The above question was discussed by Bhabatosh Datta in 1977 in his book The Contents of Economic Growth and Other Essays. This blog post briefly revisits Datta’s article to see whether the current growth of India is on the right track. A few details about Datta is in order. For most of his life, he taught at Presidency College, Calcutta. He is an economist who has written on diverse aspects of the Indian economy – industrialisation, planning, regional rural banks, economic growth, monetary reforms, commercial banks, financial system and on Indian economic thought. And for this reason, his work is of utmost relevance to us- who want to understand the Indian economy.
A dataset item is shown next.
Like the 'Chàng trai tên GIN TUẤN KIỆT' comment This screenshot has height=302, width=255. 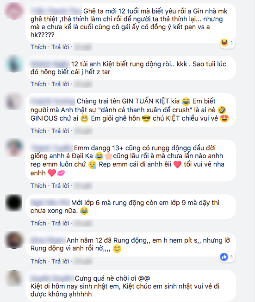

On 29th December 2009, the Deputy Governor of RBI spoke about the ‘Current Macroeconomic Developments in India’. I reproduce some of her observations below:
India had a strong recovery in the second quarter of 2009-10 at 7.9 per cent. “The sequential recovery over the first quarter of 2009-10 was driven by notable turnaround in industrial output (9.0 per cent), and services sector (9.0 per cent), while agriculture sector also came to record a positive growth (0.9 per cent), despite drought like conditions and floods in some parts of the country.”
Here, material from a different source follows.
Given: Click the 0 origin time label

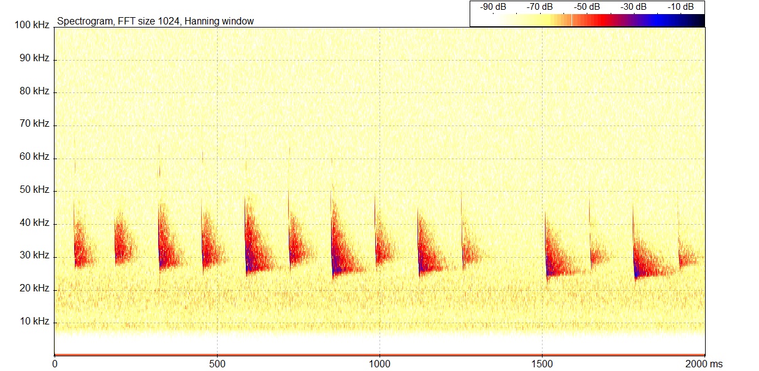Looking at the screenshot, I should (x=55, y=364).
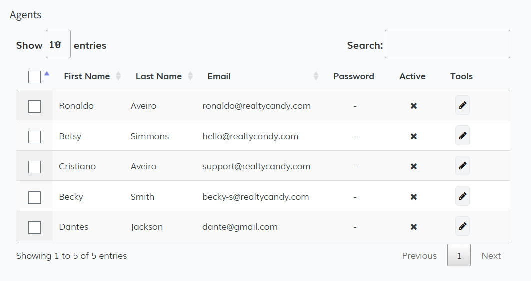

Which India had a strong recovery, when more than 60% of Indian population work in the agricultural sector? As Datta writes, for India, economic growth takes place when there is “growth in employment and growth in incomes of large numbers.”
“On the whole, agricultural production during 2009-10 hinges critically on the performance of the North East monsoon and rabi production.”
“The recovery in industrial growth has been broad-based with acceleration in growth of all the three sectors, viz., mining, electricity and manufacturing .”
The consumer durables sector shows an impressive growth with 22.2 per cent in the second quarter of 2009-10.
Consumer durable showing strong growth, a recovery of industrial growth alongside a critical agricultural sector seems to suggest that Indian policy makers and economists seem pre-occupied with non-problems. As Datta lucidly points out: “it is possible that over a particular year there has been only a very small increase in agricultural and essential industrial production, while there has been a substantial rise in the output of luxury goods, high-income varieties of consumer goods and outdated capital goods.”
It is easy to forget that 8% or 9% rate of growth does not have a unique meaning. For, it might express many alternative states of affairs. I often wonder, what our objective should be as an economist in India! As I had argued elsewhere, it is time that we looked at the structure or the contents of economic growth carefully.